Cisco LEAP (EAP-Cisco Wireless)
Cisco LEAP was developed at a time when WEP showed vulnerabilities and the full wireless security blueprint was not standardized. Moreover, instead of requiring a certificate infrastructure for clients, organizations wanted to leverage authentications that were already available within their infrastructure for secure WLAN. So Cisco developed a lightweight protocol that leveraged many of the existing features and still provided the required security features.
LEAP uses 802.1x EAPOL messages, performs server authentication, achieves username/password (over MS-CHAP) as the user authentication mechanism, uses a RADIUS server as the authentication server, and provides mechanisms for deriving and distributing encryption keys.
Note
The EAP type is EAP-Cisco Wireless (see Table 7-2).
Figure 7-17 details the LEAP choreography.
Figure 7-17. LEAP Choreography
The entities that participate in a LEAP exchange are the RADIUS server, the AP, and the client.
In Step 1, the client and the RADIUS server should have the shared secret, usually a username-password database of all users in the RADIUS server (or access to a Microsoft Active Directory infrastructure), and each client should have its own username and password.
After a client establishes connectivity (Step 2), it initiates the authentication process by an EAPOL-start (Step 3), to which the AP responds by an EAP-request-identity message over EAPOL (Step 4).
The client response with identity is sent to the RADIUS server in a RADIUS message (Step 5).
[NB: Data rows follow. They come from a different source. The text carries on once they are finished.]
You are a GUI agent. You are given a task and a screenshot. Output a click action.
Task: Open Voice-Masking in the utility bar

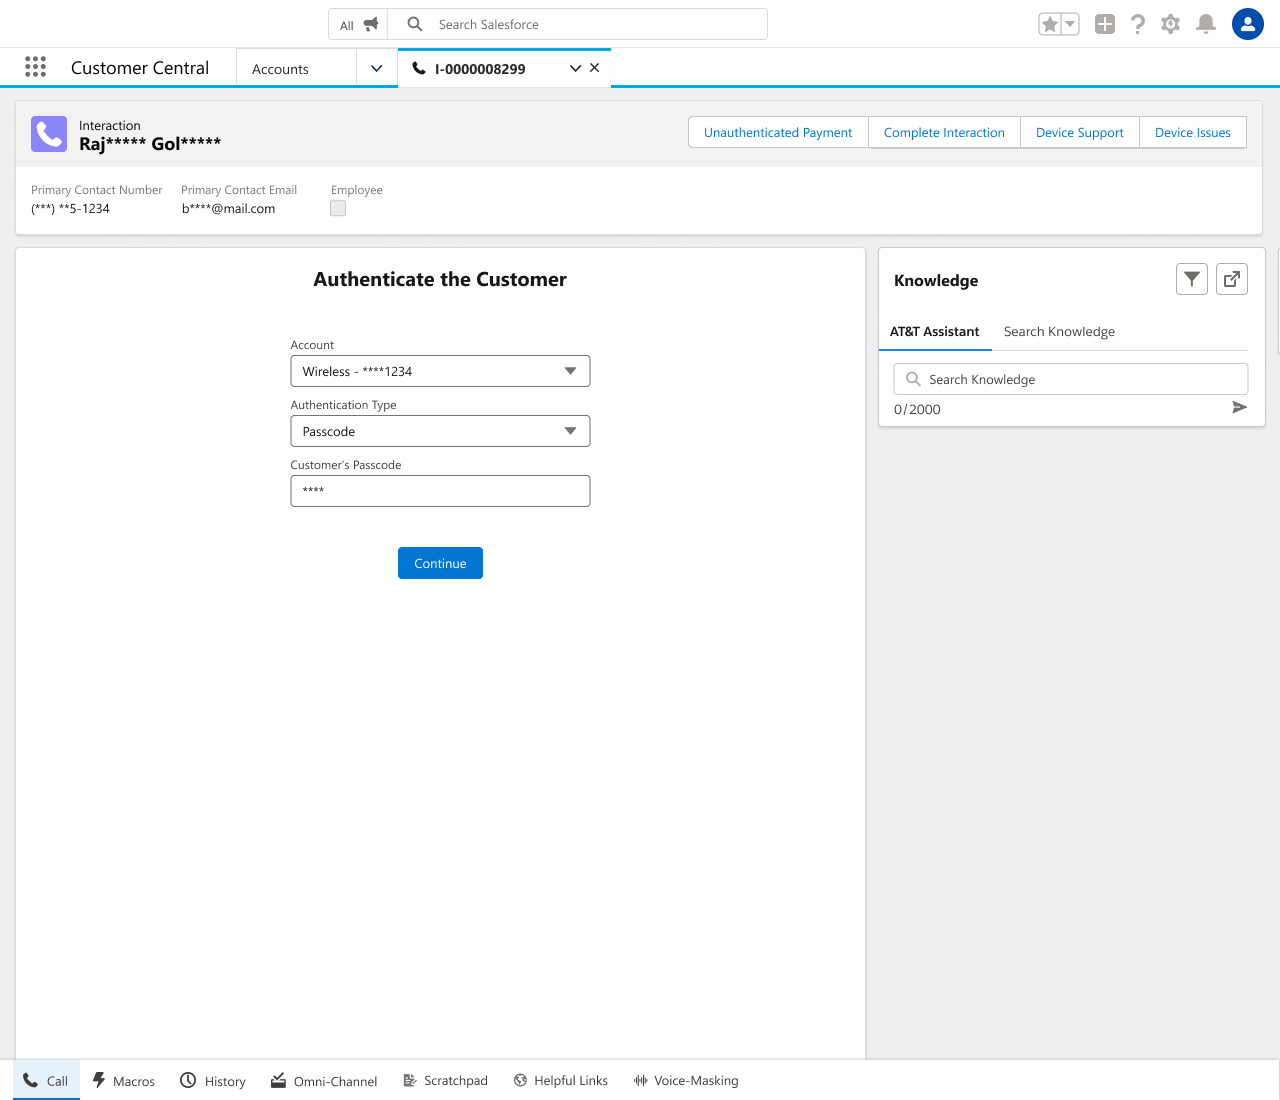pyautogui.click(x=686, y=1080)
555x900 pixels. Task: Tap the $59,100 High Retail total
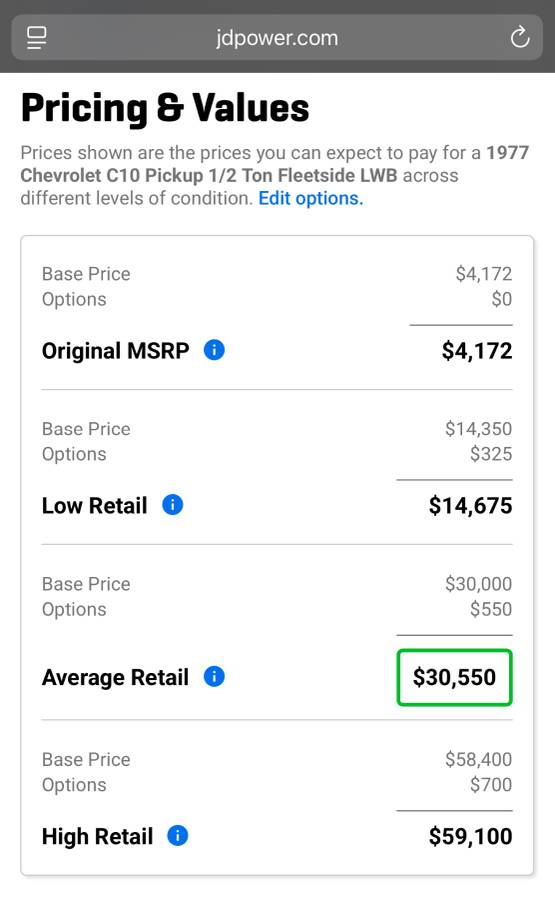[470, 836]
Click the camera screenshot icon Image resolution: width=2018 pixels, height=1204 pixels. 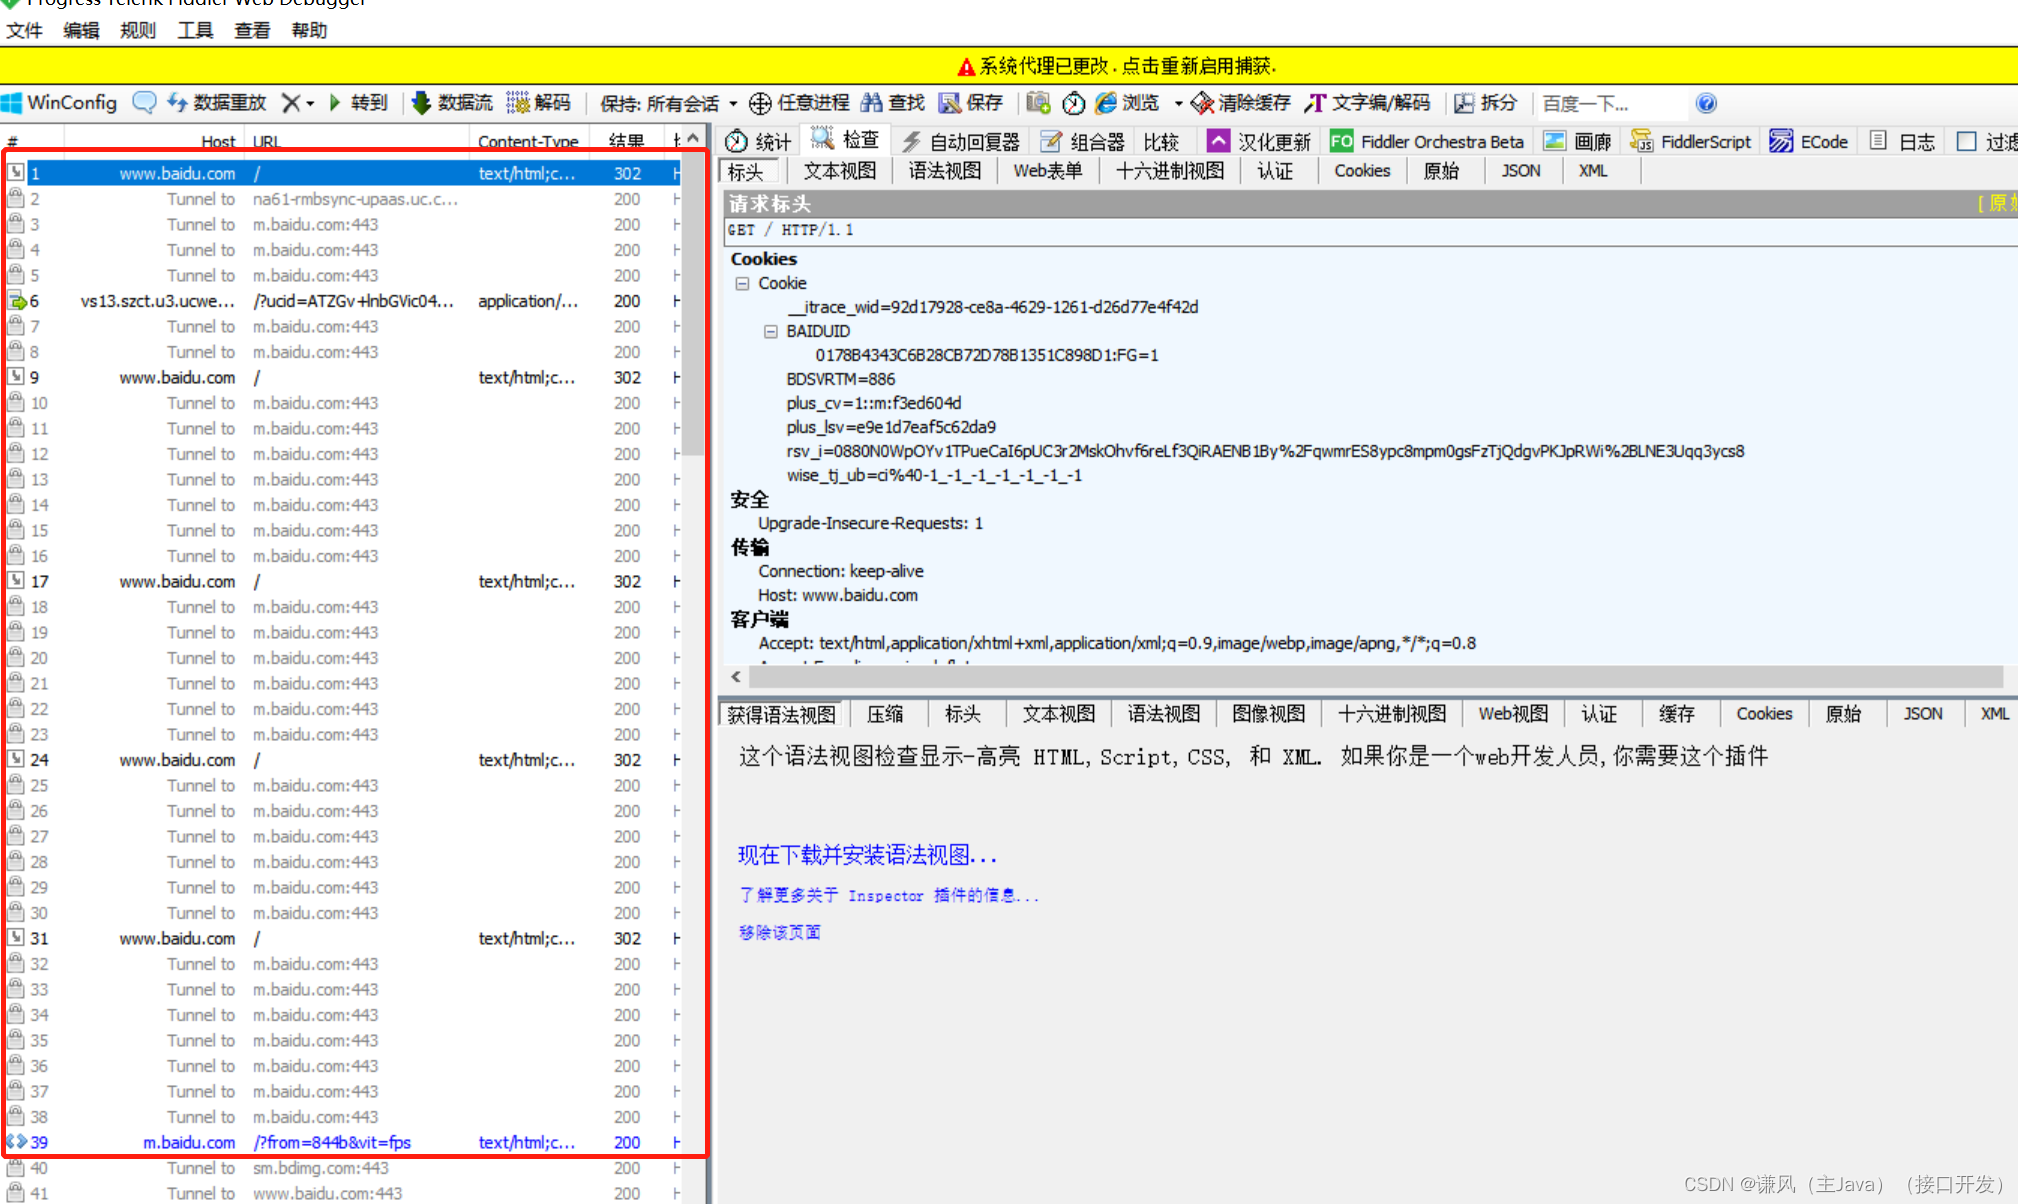(1037, 103)
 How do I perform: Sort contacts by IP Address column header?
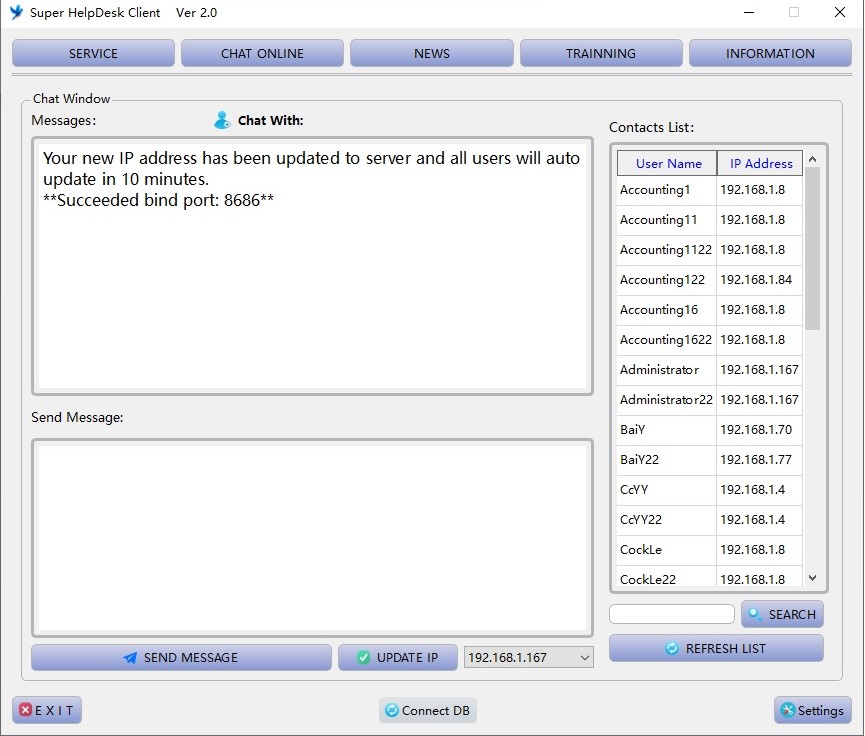pyautogui.click(x=760, y=164)
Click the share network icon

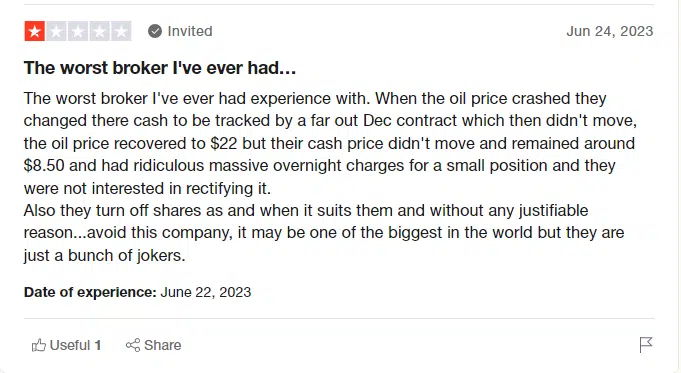click(x=133, y=345)
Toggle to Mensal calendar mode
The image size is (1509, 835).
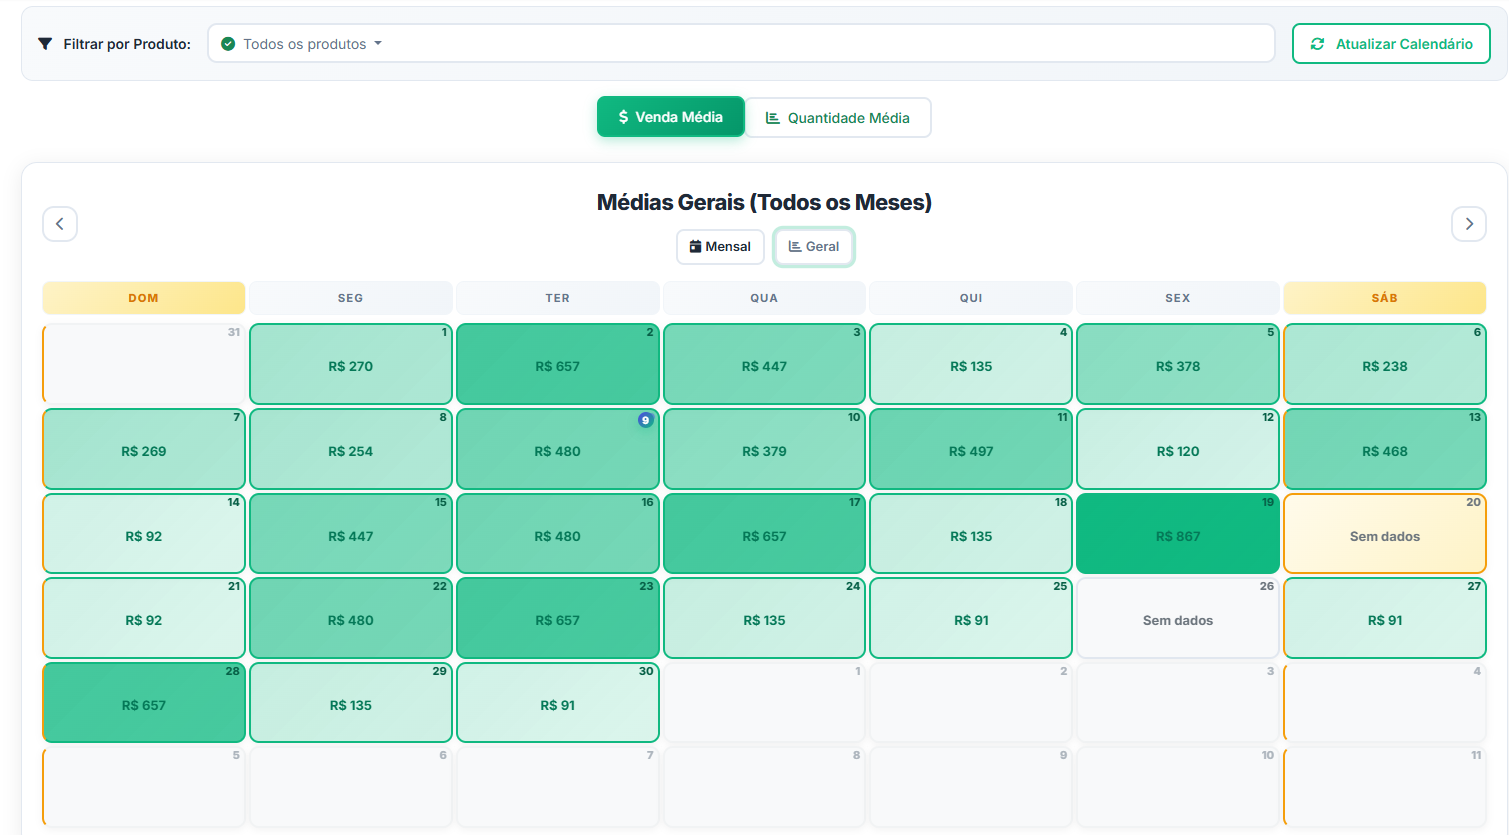[x=720, y=247]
From this point on, the AP acts as a relay between the client and the RADIUS server, until after Step 7.
Step 6 is client authentication by challenge-response mechanism. The server sends a challenge, to which the client responds with a hash calculated using the password and the LEAP algorithm. The server also calculates the hash, and if they are equal, the authentication is success. As you can see, the client authentication happens based on existing infrastructure and still not transmitting the credential (here the password).
The client derives the encryption key from the key materials (Step 8), and from then on, the AP and the client can use the encryption keys to have a secure conversation (Step 9).
Note
The LEAP key generation mechanism is proprietary and is generated every (re)authentication, thus achieving key rotation. The session timeout in RADIUS allows for periodic key rotation, thus achieving security against sniffing and hacking the keys. The RADIUS exchanges for LEAP include a couple of Cisco-specific attributes in the RADIUS messages.